Neurociência: o que acontece no cérebro ao aprender uma nova habilidade

Especialista explica como o cérebro se reorganiza para criar novos conhecimentos e por que a idade não impede o aprendizado

Aprender a tocar um instrumento, estudar um novo idioma ou desenvolver uma competência digital vai muito além da simples memorização. Cada uma dessas atividades desencadeia uma reorganização funcional do cérebro, fazendo com que diferentes regiões atuem em conjunto para processar informações e estabelecer novos caminhos neurais. Em entrevista à CNN Brasil, a psicopedagoga e diretora do Colégio Sigma, Aline Brito, explicou o que a neurociência sabe sobre esse mecanismo. Segundo ela, quando uma pessoa é exposta a uma experiência inédita, o cérebro se reconfigura. "Diferentes regiões do cérebro passam a trabalhar em conjunto para interpretar informações, estabelecer relações e criar novas conexões entre os neurônios", descreve. Esse fenômeno é chamado de neuroplasticidade, a capacidade que o cérebro tem de se adaptar continuamente. No início, a tarefa exige grande esforço e concentração, pois o circuito neural para executá-la ainda não está formado. Com a prática, as conexões se tornam mais eficientes, a comunicação entre os neurônios é otimizada e a habilidade passa a exigir menos energia mental, parecendo mais natural. A repetição é fundamental nesse processo. Cada vez que uma atividade é praticada, uma rede específica de neurônios é ativada. Quanto mais essa rede é usada, mais forte ela se torna.

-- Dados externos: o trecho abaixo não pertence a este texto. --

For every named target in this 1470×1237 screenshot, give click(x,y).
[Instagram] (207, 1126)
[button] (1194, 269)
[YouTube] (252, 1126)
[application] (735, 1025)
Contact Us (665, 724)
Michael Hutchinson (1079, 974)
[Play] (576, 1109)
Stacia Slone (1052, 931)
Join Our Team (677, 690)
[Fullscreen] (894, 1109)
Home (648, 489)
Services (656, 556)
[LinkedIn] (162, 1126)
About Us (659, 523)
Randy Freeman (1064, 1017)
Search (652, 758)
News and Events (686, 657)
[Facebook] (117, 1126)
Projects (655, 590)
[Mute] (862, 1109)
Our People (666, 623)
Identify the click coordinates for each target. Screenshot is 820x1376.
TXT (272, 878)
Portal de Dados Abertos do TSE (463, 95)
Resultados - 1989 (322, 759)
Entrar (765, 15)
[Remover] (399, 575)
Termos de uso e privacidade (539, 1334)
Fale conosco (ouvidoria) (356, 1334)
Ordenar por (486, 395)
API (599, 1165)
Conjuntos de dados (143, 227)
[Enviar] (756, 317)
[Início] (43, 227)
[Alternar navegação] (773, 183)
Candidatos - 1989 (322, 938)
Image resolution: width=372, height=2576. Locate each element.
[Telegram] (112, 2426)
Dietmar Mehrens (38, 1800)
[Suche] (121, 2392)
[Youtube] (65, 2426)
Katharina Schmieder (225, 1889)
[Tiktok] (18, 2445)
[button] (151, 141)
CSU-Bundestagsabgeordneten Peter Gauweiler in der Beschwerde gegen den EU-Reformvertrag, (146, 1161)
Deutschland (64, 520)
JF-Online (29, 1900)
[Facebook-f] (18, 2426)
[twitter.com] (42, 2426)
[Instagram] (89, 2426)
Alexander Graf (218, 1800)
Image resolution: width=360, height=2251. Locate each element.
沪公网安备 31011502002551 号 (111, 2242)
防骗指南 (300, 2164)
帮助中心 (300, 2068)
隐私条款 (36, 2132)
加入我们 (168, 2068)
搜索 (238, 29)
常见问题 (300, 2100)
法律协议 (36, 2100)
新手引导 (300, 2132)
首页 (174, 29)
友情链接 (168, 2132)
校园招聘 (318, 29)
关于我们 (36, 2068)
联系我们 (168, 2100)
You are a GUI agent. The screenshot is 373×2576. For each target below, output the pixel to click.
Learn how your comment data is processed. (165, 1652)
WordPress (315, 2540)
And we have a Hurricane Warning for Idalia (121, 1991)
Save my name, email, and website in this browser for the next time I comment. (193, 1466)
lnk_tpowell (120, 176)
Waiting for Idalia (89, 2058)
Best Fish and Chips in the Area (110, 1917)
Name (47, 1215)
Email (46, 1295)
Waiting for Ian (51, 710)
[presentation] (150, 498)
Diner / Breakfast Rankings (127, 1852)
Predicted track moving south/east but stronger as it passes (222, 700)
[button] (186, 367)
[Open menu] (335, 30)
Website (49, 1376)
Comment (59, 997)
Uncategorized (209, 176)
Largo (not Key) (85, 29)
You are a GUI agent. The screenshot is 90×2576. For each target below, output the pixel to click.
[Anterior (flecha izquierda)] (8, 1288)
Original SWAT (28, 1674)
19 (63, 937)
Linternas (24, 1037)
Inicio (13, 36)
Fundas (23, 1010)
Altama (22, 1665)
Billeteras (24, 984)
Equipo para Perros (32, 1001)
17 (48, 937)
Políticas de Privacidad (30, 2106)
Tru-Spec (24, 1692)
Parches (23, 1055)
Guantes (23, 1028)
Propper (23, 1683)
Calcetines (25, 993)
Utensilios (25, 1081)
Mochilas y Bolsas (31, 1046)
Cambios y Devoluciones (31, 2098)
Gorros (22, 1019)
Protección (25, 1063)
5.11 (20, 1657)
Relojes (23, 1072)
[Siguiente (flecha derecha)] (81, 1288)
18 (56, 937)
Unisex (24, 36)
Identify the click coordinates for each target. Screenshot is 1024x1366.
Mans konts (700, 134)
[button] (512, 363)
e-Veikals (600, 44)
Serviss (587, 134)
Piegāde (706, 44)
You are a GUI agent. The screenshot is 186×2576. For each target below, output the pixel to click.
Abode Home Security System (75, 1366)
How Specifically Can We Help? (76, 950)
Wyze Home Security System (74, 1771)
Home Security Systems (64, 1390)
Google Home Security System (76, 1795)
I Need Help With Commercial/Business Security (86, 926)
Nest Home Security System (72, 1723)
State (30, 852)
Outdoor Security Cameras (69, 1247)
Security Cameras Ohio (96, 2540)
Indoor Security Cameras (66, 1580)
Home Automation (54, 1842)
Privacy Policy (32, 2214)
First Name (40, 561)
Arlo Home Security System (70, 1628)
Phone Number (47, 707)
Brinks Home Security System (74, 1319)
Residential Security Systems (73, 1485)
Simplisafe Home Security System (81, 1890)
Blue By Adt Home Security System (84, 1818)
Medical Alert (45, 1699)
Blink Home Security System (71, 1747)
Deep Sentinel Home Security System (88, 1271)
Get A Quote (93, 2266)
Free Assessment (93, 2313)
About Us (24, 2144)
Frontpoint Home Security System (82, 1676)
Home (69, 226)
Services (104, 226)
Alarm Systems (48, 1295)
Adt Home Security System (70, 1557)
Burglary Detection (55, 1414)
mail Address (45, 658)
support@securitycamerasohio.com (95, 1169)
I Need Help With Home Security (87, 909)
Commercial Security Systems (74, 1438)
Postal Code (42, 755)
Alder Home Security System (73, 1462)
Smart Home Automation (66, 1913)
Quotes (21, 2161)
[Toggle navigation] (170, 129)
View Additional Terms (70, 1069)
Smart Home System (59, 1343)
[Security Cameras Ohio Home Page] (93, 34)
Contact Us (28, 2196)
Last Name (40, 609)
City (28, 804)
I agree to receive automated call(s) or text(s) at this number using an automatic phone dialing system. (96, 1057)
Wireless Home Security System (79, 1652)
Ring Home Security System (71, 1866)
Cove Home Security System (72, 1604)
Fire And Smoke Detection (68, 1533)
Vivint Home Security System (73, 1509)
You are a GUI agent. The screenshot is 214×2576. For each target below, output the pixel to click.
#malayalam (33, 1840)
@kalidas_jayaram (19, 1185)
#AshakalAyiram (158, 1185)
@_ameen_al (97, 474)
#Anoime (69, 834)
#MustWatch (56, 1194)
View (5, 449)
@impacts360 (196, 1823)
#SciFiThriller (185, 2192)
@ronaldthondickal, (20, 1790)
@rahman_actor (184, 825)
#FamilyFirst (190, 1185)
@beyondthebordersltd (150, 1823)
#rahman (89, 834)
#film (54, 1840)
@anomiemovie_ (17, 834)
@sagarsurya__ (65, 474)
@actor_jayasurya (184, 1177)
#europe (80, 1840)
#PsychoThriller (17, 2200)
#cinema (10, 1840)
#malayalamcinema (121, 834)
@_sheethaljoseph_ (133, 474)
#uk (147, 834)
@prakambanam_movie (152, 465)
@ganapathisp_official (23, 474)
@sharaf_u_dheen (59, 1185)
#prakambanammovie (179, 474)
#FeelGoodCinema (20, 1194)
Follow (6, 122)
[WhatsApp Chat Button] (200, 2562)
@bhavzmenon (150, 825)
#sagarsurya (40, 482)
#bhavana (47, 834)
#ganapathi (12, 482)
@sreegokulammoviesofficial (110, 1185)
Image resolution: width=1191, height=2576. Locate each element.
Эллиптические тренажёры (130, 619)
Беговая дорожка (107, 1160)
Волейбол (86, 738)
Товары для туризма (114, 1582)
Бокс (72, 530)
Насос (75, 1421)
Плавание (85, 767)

"Aprender não significa apenas adquirir conhecimento, mas literalmente transformar a estrutura funcional do cérebro", afirma a psicopedagoga. Contudo, ela ressalta que a repetição mecânica não é a mais eficaz. Estudos mostram que práticas distribuídas ao longo do tempo, com pausas e feedback, geram resultados mais duradouros. Aprender uma habilidade física, como tocar violão, ou intelectual, como um idioma, utiliza o mesmo princípio de neuroplasticidade, mas em áreas distintas do cérebro. Atividades motoras ativam o cerebelo e o córtex motor, enquanto as intelectuais mobilizam áreas de linguagem e memória. "Todas dependem de prática, repetição e integração entre diversas regiões do cérebro. Não existe atalho neurológico", pontua Aline. O sono desempenha um papel crucial na aprendizagem. "Dormir bem faz parte do processo de aprender", reforça a especialista. Durante o descanso, o cérebro reorganiza as informações do dia, fortalece as conexões importantes e descarta o que é menos relevante. É por isso que uma boa noite de sono costuma ser mais produtiva do que estudar durante a madrugada, pois a consolidação da memória ocorre enquanto dormimos.

A crença de que adultos aprendem com mais dificuldade é um mito, segundo a psicopedagoga. Embora a infância seja um período de alta plasticidade cerebral, a capacidade de aprender se mantém. "O cérebro adulto continua capaz de criar novas conexões ao longo de toda a vida", diz Aline. O que muda é o ritmo e o contexto, podendo exigir mais tempo e prática. A emoção também acelera o aprendizado. O interesse e a sensação de conquista liberam dopamina, um neurotransmissor que aumenta a motivação e favorece a atenção e a memória. Por outro lado, o estresse e a falta de propósito prejudicam o processo. Para facilitar a aprendizagem, Aline recomenda hábitos como sono de qualidade, alimentação equilibrada, atividade física, pausas nos estudos e evitar multitarefas e distrações digitais. Para a especialista, mais importante do que escolher uma habilidade específica é "cultivar o hábito permanente de aprender". Seja um idioma, um instrumento ou uma competência profissional, o desafio constante estimula a formação de novas conexões neurais, contribuindo para a saúde cerebral ao longo da vida.